DATA FOR THIS TASK ->
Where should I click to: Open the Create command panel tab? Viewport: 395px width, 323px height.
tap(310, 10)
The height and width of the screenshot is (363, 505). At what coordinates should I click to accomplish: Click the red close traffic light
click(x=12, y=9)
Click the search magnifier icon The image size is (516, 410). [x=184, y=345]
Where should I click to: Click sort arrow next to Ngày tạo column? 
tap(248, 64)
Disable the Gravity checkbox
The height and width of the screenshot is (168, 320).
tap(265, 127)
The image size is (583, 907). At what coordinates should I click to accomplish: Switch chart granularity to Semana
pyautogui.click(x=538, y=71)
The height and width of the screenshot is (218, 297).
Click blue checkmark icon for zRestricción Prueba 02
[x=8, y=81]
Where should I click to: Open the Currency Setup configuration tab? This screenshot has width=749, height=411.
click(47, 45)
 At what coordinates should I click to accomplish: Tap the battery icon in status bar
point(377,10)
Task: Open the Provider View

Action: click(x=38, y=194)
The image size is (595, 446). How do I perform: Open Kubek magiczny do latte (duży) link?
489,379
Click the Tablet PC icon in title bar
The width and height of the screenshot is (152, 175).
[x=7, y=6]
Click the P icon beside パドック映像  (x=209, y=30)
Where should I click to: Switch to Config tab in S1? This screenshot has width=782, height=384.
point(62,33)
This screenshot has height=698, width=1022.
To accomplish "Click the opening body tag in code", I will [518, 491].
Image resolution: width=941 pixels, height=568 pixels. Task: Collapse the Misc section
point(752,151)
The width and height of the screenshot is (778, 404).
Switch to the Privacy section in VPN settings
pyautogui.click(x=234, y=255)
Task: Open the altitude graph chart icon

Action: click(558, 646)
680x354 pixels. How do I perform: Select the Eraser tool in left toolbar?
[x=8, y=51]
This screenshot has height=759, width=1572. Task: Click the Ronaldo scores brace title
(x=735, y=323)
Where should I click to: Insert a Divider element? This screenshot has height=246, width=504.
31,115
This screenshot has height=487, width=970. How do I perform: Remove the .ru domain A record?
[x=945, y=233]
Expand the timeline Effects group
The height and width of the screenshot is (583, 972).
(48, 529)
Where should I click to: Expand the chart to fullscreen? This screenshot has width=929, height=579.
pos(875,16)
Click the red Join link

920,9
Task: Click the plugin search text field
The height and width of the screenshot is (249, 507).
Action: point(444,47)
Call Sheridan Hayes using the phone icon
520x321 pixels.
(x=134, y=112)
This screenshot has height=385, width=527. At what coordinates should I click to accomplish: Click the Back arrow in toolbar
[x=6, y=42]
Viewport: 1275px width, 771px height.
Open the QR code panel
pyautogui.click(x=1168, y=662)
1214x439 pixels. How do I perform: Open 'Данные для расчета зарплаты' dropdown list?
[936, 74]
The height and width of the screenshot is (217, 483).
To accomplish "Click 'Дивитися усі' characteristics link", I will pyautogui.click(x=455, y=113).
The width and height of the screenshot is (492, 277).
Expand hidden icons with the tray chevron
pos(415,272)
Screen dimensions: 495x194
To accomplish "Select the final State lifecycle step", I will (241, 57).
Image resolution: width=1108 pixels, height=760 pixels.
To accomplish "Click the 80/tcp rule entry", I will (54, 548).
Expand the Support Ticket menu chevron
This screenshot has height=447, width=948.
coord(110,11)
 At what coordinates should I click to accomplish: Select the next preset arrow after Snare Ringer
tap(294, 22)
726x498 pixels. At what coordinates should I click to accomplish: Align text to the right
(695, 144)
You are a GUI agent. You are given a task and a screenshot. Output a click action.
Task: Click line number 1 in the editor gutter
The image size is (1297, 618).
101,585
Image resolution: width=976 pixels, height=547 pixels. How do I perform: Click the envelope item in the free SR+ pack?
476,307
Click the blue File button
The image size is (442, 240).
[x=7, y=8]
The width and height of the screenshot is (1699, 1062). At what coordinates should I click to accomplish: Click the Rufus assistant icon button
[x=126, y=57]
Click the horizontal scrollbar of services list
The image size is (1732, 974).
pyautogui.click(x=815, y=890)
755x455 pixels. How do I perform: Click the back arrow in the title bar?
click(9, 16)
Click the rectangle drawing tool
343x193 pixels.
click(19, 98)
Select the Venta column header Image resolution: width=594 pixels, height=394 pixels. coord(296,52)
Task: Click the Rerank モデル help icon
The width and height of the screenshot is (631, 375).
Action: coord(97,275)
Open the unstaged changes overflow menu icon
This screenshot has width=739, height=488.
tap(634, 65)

AIM OF THE EXERCISE -> Rewrite as a numbered list everything in the entries above from the line containing "1214x439 pixels. How" down to the line containing "will (241, 57).", both of those lines included. Leave out any blank lines.

THE RESULT ->
1. 1214x439 pixels. How do I perform: Open 'Данные для расчета зарплаты' dropdown list?
2. [936, 74]
3. The height and width of the screenshot is (217, 483).
4. To accomplish "Click 'Дивитися усі' characteristics link", I will pyautogui.click(x=455, y=113).
5. The width and height of the screenshot is (492, 277).
6. Expand hidden icons with the tray chevron
7. pos(415,272)
8. Screen dimensions: 495x194
9. To accomplish "Select the final State lifecycle step", I will (241, 57).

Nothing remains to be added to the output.